Bambang bahkan melontarkan kritik keras terhadap PT Jababeka Tbk. Ia menilai perusahaan tersebut terkesan menganggap dirinya memiliki posisi yang kuat dan sulit tersentuh hukum.
“Jababeka Tbk ini sudah merasa paling hebat, paling kuat, paling tidak tersentuh hukum, paling bisa menindas orang-orang di bawahnya,” kata Bambang.
Ia menegaskan, Komisi XII DPR mengundang pihak Jababeka untuk mencari penyelesaian atas persoalan yang dibahas, bukan untuk memperkeruh masalah.
Menurut Bambang, ketidakhadiran Direktur Utama PT Jababeka Tbk dalam dua kali undangan membuat pihaknya kecewa.
“Kita problem solver, kita pengen mencari jalan tengah.
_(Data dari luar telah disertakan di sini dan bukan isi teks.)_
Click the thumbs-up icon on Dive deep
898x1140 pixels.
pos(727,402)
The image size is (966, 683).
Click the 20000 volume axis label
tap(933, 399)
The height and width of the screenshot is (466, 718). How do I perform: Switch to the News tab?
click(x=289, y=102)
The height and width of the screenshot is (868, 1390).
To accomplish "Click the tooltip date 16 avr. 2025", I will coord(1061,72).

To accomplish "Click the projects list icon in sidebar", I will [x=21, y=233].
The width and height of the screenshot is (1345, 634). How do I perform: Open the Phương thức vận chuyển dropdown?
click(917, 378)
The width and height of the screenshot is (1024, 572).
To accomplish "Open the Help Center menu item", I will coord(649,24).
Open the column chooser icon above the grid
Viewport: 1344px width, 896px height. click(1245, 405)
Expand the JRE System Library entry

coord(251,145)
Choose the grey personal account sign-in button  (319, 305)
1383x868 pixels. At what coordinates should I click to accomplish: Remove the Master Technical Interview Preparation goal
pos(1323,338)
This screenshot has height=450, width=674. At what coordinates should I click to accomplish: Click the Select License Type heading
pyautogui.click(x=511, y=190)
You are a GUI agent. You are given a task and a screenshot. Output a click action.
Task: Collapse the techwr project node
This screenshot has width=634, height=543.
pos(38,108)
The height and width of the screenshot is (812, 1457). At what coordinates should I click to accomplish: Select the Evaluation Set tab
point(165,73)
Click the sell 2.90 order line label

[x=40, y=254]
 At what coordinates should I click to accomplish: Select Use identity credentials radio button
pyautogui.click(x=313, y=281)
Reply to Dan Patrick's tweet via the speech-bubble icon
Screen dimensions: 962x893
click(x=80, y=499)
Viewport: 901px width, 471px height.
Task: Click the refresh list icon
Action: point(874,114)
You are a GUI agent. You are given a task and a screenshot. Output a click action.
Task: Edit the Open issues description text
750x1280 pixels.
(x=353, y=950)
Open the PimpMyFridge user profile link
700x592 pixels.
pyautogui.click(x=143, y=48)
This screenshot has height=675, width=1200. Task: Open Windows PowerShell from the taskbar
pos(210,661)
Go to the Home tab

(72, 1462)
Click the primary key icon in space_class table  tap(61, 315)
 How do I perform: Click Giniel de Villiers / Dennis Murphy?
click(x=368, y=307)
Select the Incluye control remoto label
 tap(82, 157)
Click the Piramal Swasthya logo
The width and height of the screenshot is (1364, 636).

Tapi mereka malah menganggap kita tidak ada artinya,” ujarnya.
Jababeka Angkat Bicara
Setelah diminta meninggalkan ruang rapat, Direktur Utama PT Jababeka Infrastruktur Didik Purbadi memberikan penjelasan kepada wartawan.
Didik membenarkan bahwa rapat tersebut tidak berjalan sesuai rencana. Ia menyebut agenda rapat akan ditunda dan Komisi XII DPR akan kembali mengirimkan undangan untuk pertemuan berikutnya.
“Ya nanti ditunda, rencana demikian. Nanti ada undangan berikutnya,” kata Didik.
Ia juga menyebut terdapat pihak lain yang tidak hadir dalam rapat tersebut, termasuk pihak PT Mastertama Adhi Propertindo.
PT MAP Benarkan Pengusiran
Sementara itu, pihak PT MAP melalui Markus Nababan membenarkan pengusiran perwakilan Jababeka Infrastruktur dari ruang rapat.
Menurut Markus, pihak yang diundang oleh Komisi XII DPR adalah PT Jababeka Tbk. Namun, perusahaan tersebut justru mengirimkan perwakilan dari anak usahanya.
“PT Jababeka Tbk yang diundang, malah yang hadir Jababeka Infrastruktur. Tadi pimpinan Komisi XII memerintahkan perwakilan PT Jababeka Infra untuk keluar dari rapat karena tidak memenuhi undangan Komisi XII,” tutur Markus.
Rapat tersebut kemudian ditunda dan pembahasan mengenai persoalan pipa limbah akan dilanjutkan dalam agenda rapat berikutnya setelah Komisi XII DPR mengirimkan undangan kembali kepada para pihak terkait.